Maryland should take a lesson from Virginia's mistakes and scuttle its plans for an unaffordable 16-mile light-rail line connecting New Carrollton and Bethesda before it's too late. Like the Silver Line, the cost of the Purple Line continues to escalate. After two increases in two years, it's now up to $2.15 billion, and the state hasn't set aside a penny to build it.
The Federal Transit Administration provided $900 million to fund Phase 1 of the $5.6 billion Silver Line, but refused to fund Phase 2, leaving the Metropolitan Washington Airports Authority with a problem it still has not solved. The group Reston 20/20 predicts that jacking up tolls on the Dulles Toll Road to astronomical levels to pay for Phase 2 will force toll-avoiding drivers onto local Fairfax County roads and worsen Northern Virginia's already bad traffic congestion.

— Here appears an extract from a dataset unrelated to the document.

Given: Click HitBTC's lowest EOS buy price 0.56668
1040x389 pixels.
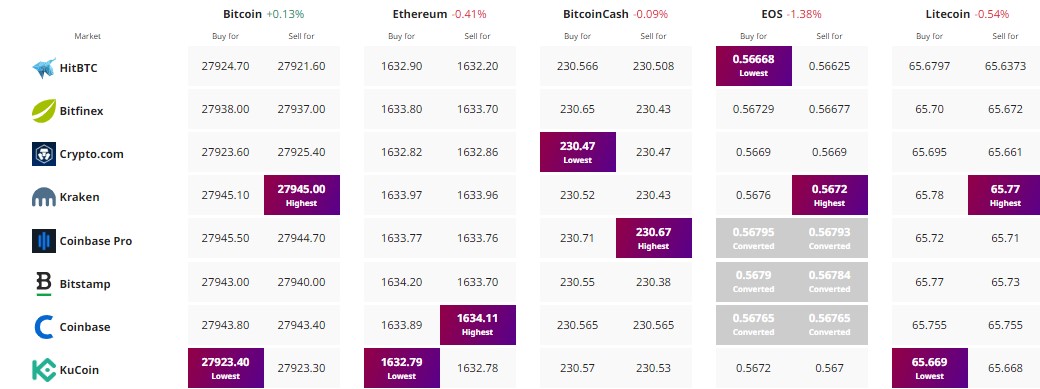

The Maryland Transportation Administration will also be limited to $900 million in New Starts funding for the Purple Line, which will cover less than half its $2.15 billion-plus price tag. Maryland's transportation trust fund has no money for new projects, according to the state's top budget analyst, and in just five years it will have to spend 80 percent of its transit funds and 100 percent of its highway funds just to maintain existing infrastructure.
As Tuesday's Examiner Local Editorial noted, the Metropolitan Washington Council of Governments' own analysis predicts that the percentage of all regional trips taken by mass transit will be just 7 percent in 2040, the same percentage it is now. It makes little sense to spend billions of dollars on mass transit that will be used by less than 10 percent of the regional population, while neglecting overburdened highways that 82 percent will use over the next three decades.

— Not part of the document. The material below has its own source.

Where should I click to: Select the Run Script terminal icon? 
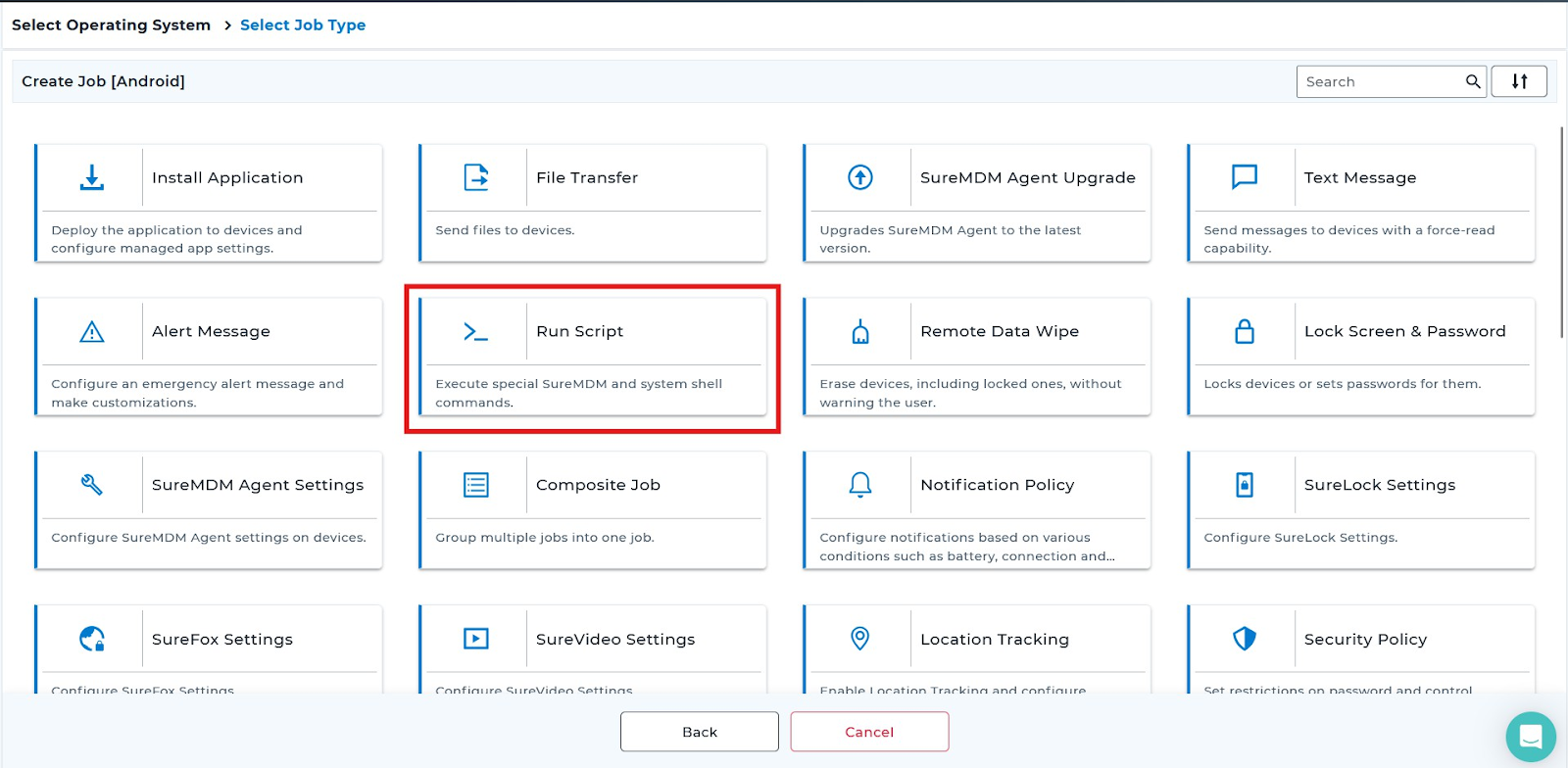pyautogui.click(x=476, y=332)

Unfortunately, this is exactly what both Virginia and Maryland intend to do.
Although Maryland's current Purple Line proposal is financially untenable, the original concept -- connecting the spokes on the Metro wheel to make using the existing Metrorail system more convenient for more people -- is still sound. Maryland should abandon this light-rail project it clearly cannot afford and switch to bus rapid transit, as recommended by the World Resources Institute back in 2009. It can perform the same function at a fraction of the cost.